Exercise details
An exact copy is required of every line from the one with "This screenshot has height=548, width=1214." through the end of the data below, and the pictures must stay out of it.

The data
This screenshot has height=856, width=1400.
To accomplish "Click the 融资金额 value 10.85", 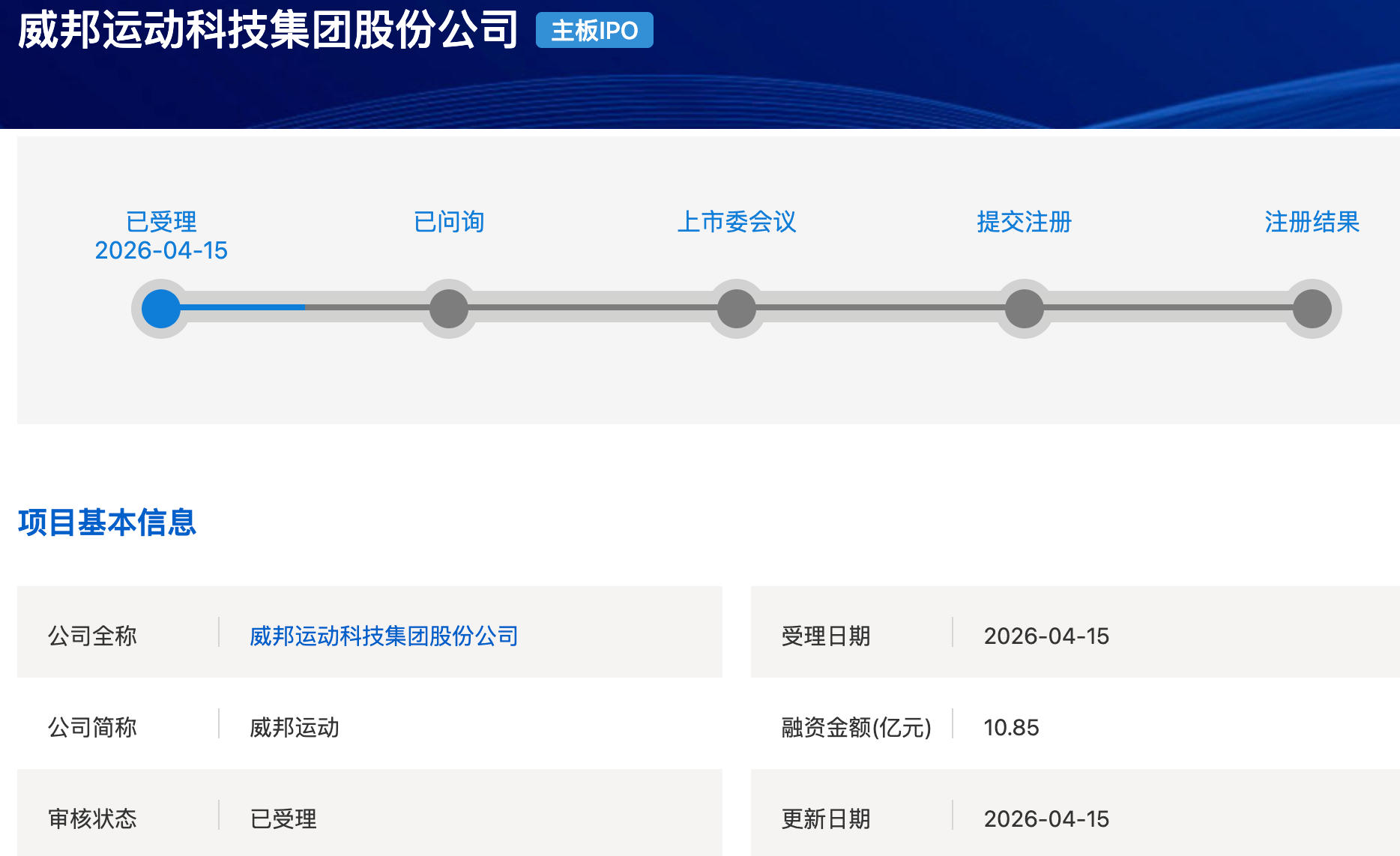I will [x=1011, y=727].
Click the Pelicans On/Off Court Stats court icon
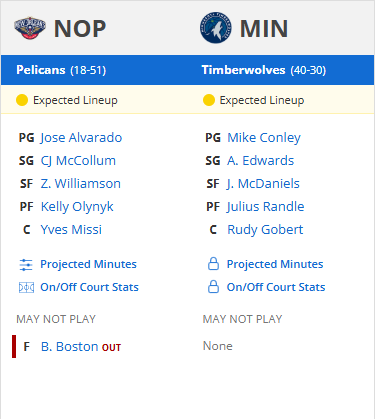 (x=26, y=287)

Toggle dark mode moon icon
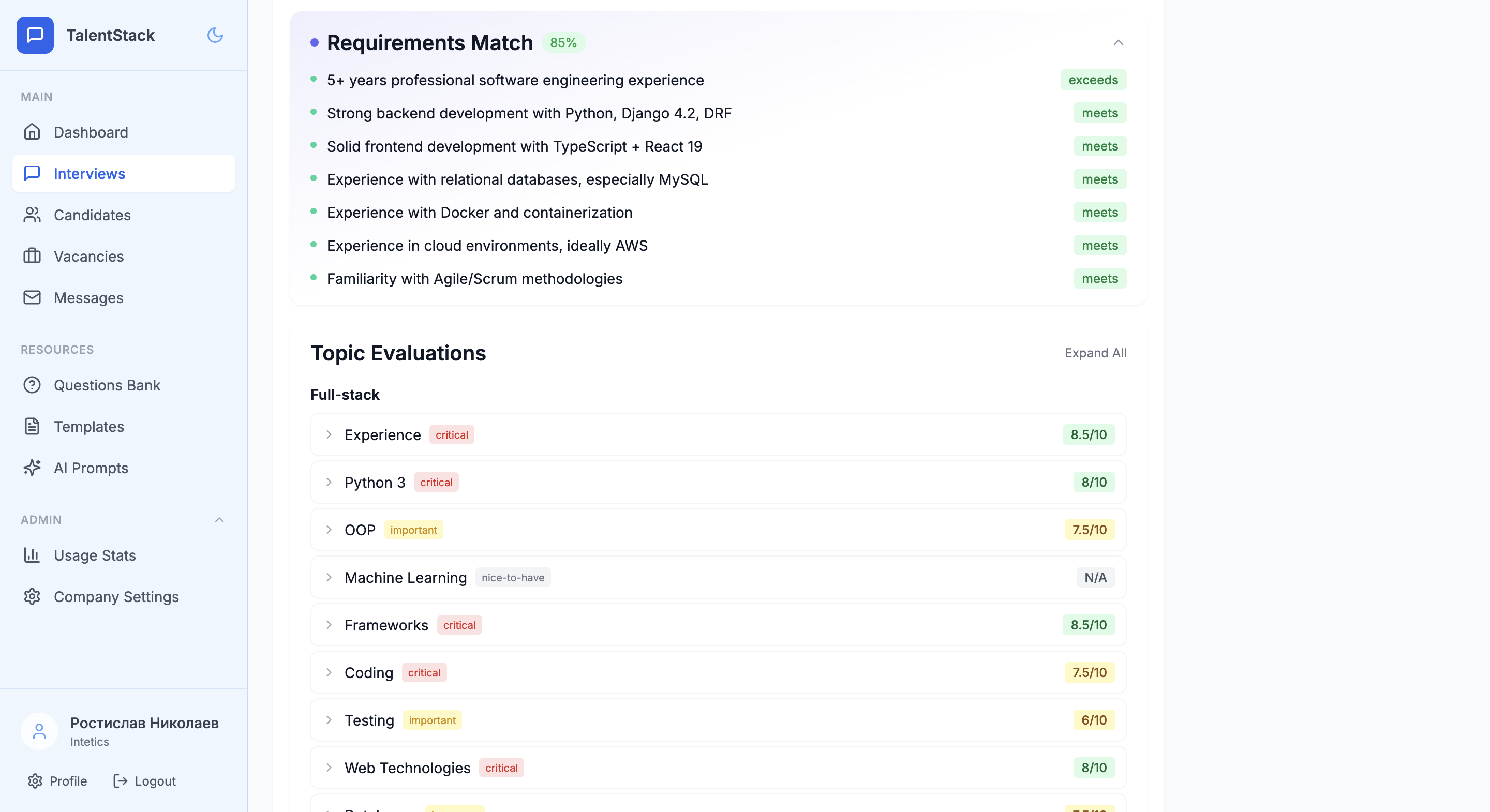(x=215, y=35)
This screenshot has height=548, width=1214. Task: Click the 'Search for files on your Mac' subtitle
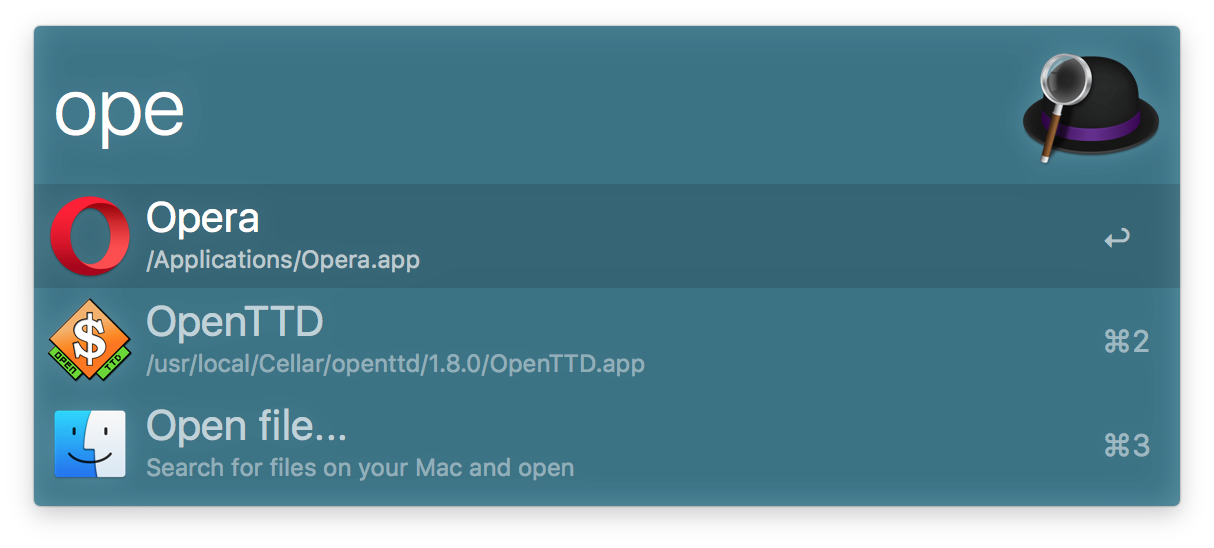(360, 468)
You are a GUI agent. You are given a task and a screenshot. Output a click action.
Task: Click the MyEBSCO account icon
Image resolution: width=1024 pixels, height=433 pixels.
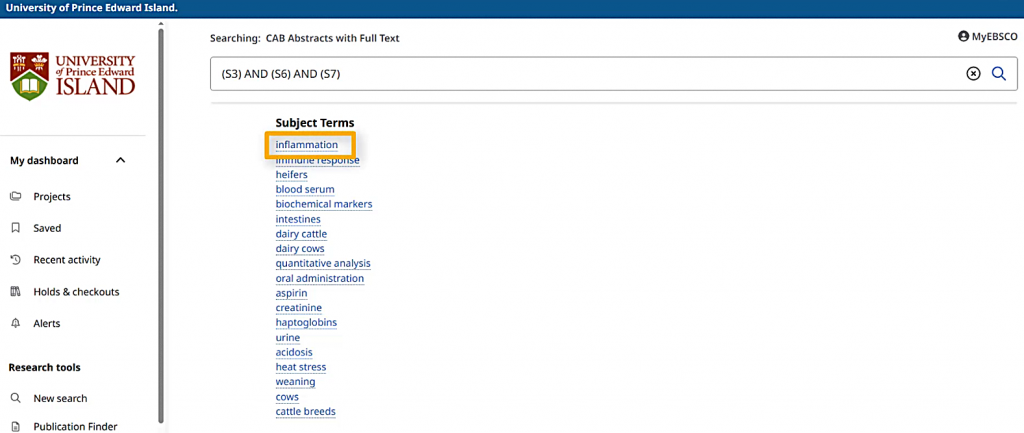pyautogui.click(x=963, y=36)
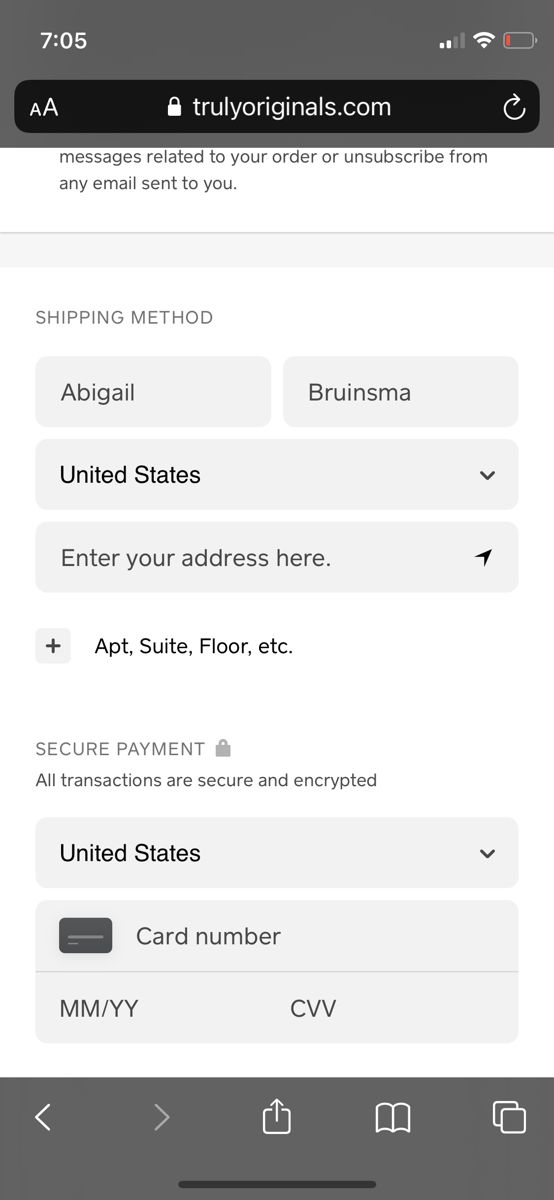
Task: Use the location arrow in the address field
Action: (485, 557)
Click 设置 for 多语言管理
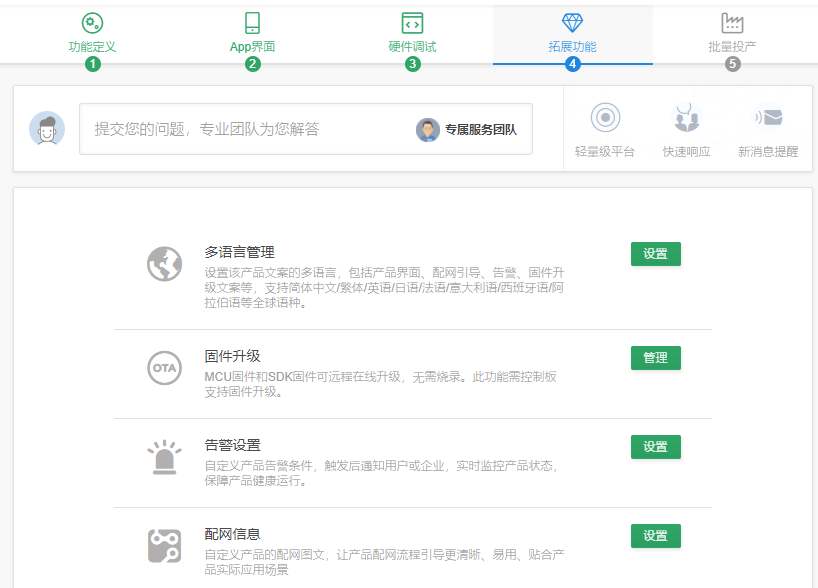818x588 pixels. [x=655, y=254]
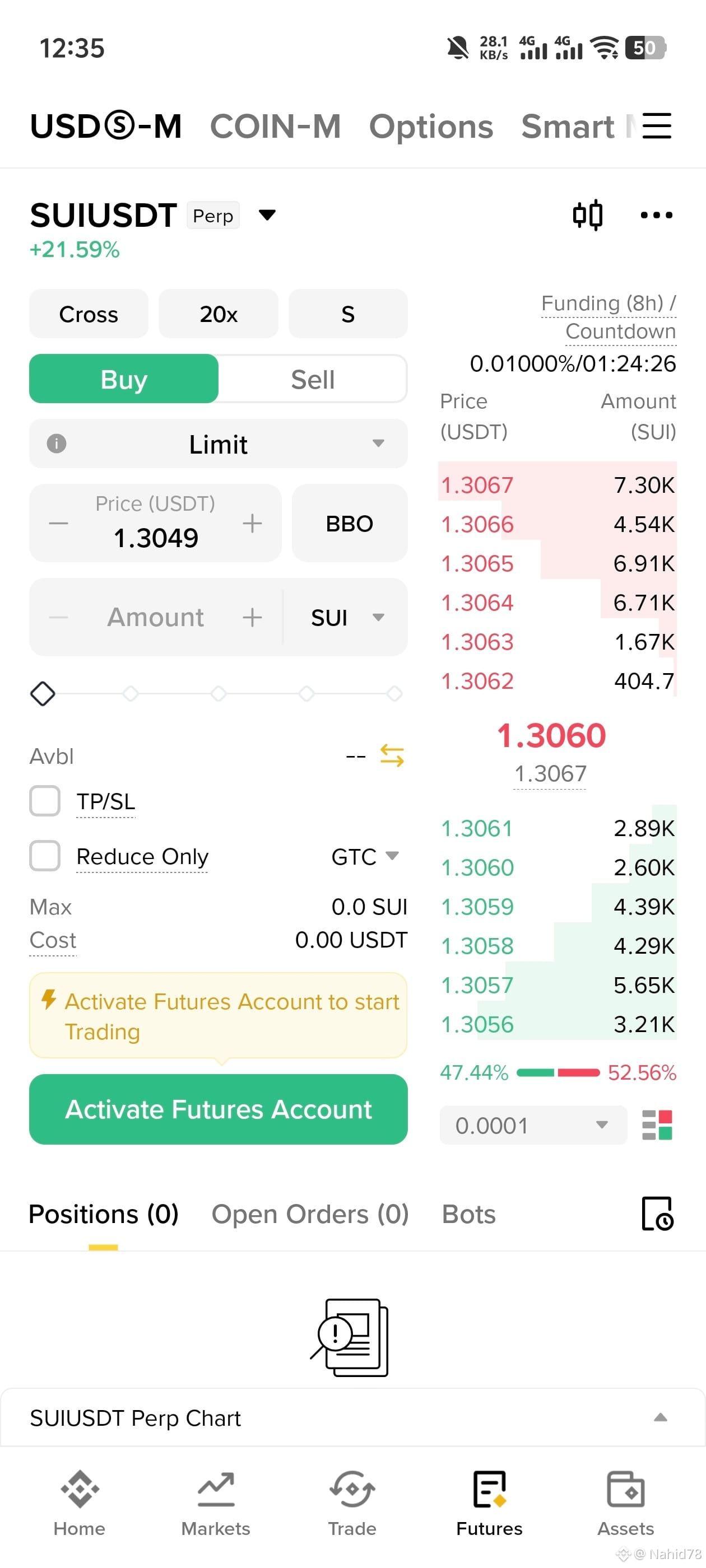Open the GTC time-in-force dropdown
Screen dimensions: 706x1568
tap(365, 856)
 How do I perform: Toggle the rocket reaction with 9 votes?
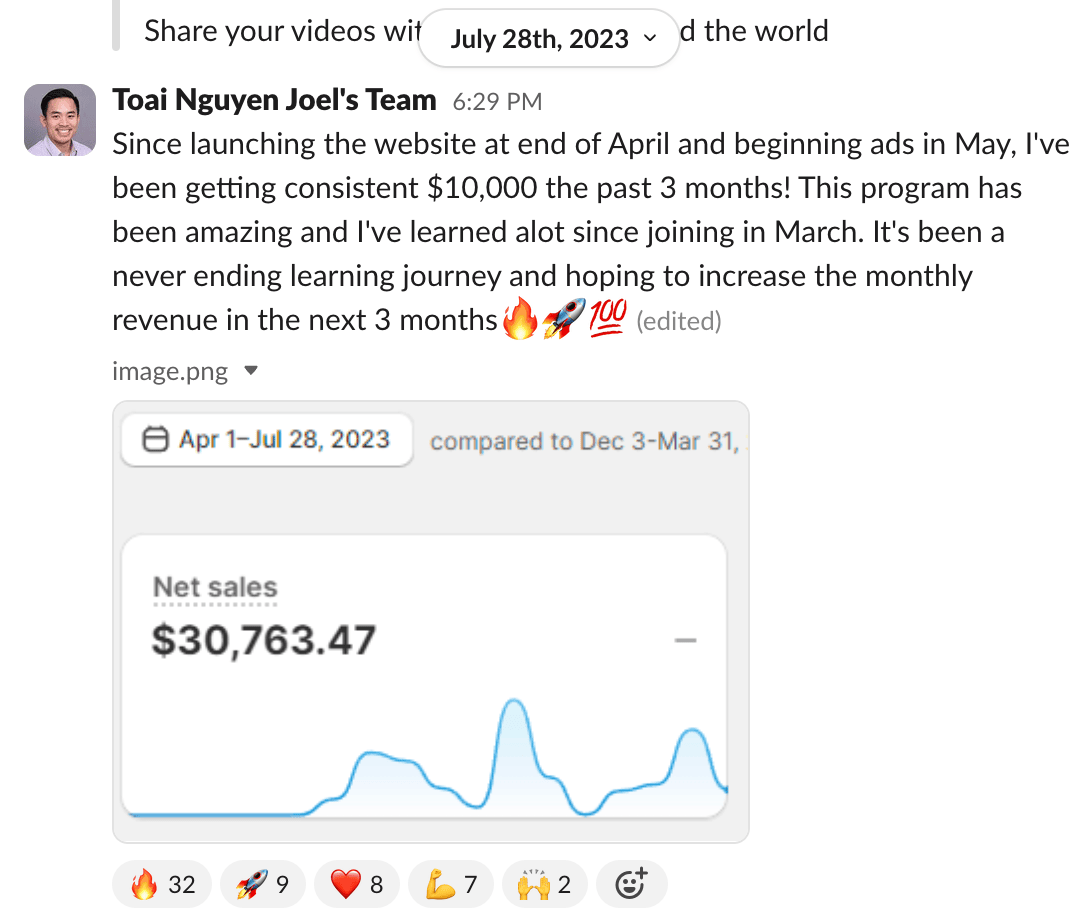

Solution for this problem
This screenshot has height=548, width=1214. Task: Click the 'Search for files on your Mac' subtitle
(360, 468)
You are a GUI agent. You are given a task and a screenshot. Output a click action.
Task: Click the MyEBSCO account icon
Image resolution: width=1024 pixels, height=433 pixels.
pyautogui.click(x=963, y=36)
Task: Use the location arrow in the address field
Action: (485, 557)
Click 设置 for 多语言管理
818x588 pixels. [x=655, y=254]
Open the GTC time-in-force dropdown
Screen dimensions: 706x1568
tap(365, 856)
 How do I perform: Toggle the rocket reaction with 9 votes?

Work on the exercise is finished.